Identification and management of bugs and thrips in field crops
Numerous species of bugs (Hemiptera), which include true bugs, aphids, whiteflies and hoppers, and thrips/thunderflies (Thysanoptera) are plant-feeding pests, with some spreading plant viruses. Many are also natural enemies of pests, so it is important to know which species are present in your fields.
General life cycle and defining features
General life cycle: focus on aphids
Bugs often have complex life cycles, especially aphid species. Most agronomically important aphid species have separate winter and summer hosts. Some aphid species are able to reproduce asexually all year round.

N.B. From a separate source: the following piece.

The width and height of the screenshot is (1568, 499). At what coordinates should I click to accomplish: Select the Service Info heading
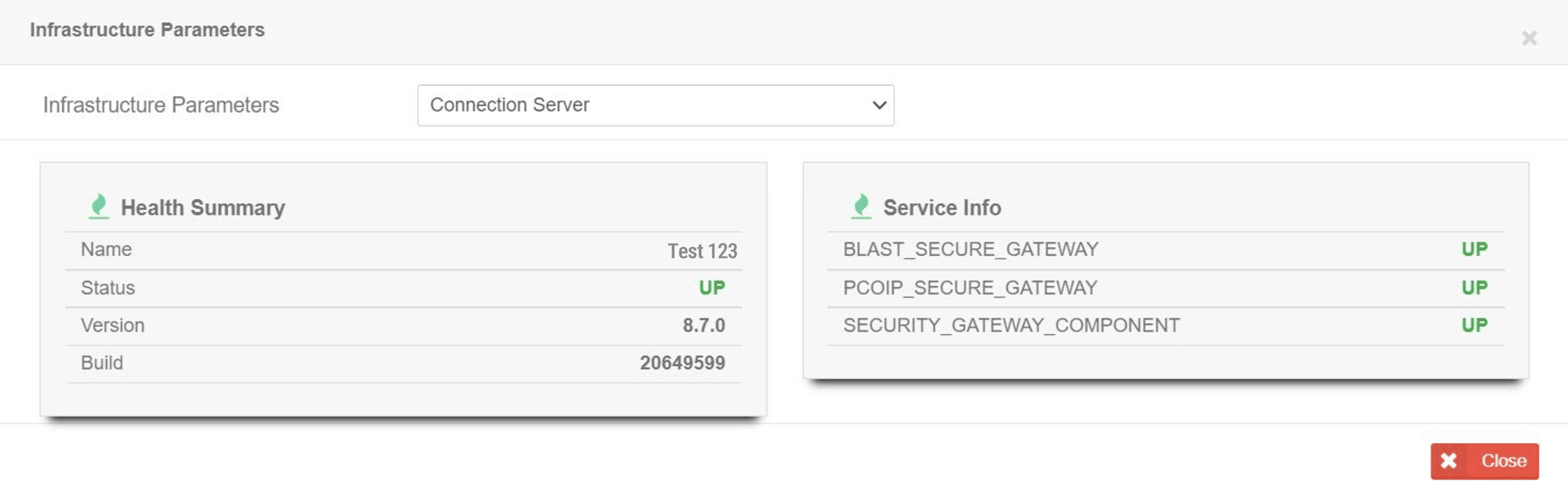point(941,208)
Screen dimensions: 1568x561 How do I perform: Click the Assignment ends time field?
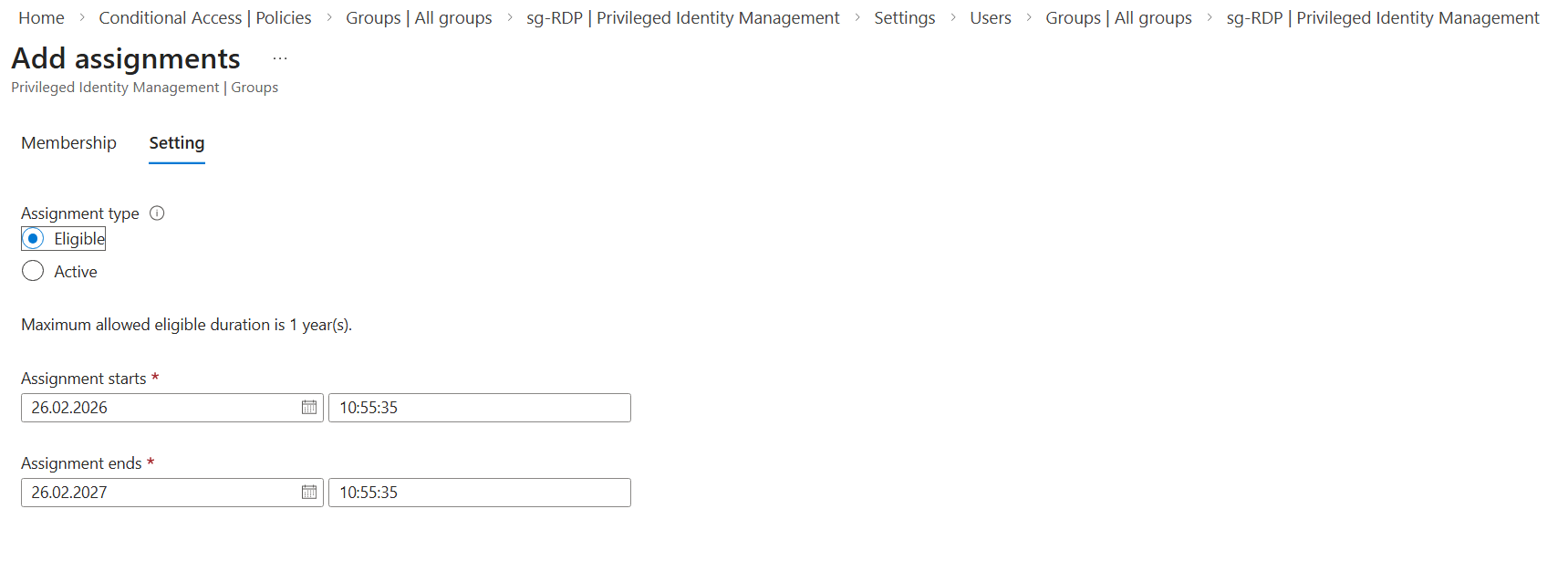point(479,493)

- In spring, when conditions are suitable, new individuals emerge and develop into fundatrices – these reproduce asexually
- Their offspring develop wings and migrate
- Many more asexual generations are produced on the summer hosts
- In the autumn, winged males and females are produced, which migrate back to the winter host
- These then mate and overwinter, either as eggs or active stages
Defining features of bugs
Bugs are characterised by their sucking mouthparts, which comprise a piercing, segmented rostrum and compact, often flattened bodies. The front pair of wings is usually leathery and the back pair is usually membranous. Immature aphid and plant bug stages (nymphs) resemble smaller versions of the wingless adults, while whitefly nymphs resemble oval, flattened scales. Nymphs progress through a number of instar stages before becoming adults.
Defining features of thrips
Thrips, commonly known as thunderflies, are not actually flies and are more closely related to bugs. They are tiny, slender insects with fringed wings. Plant-feeding thrips puncture the plant tissue and suck out the contents; some species are vectors for plant viruses.
Aphid pest species
Other bug pest species
Thrips pest species
How to encourage natural enemies of field crop pests
Only Heteropteran bug species are natural enemies and their contribution to pest control is unknown. Of the carnivorous families, only Anthocoridae and Nabidae, occasionally Reduviidae, occur on farmland.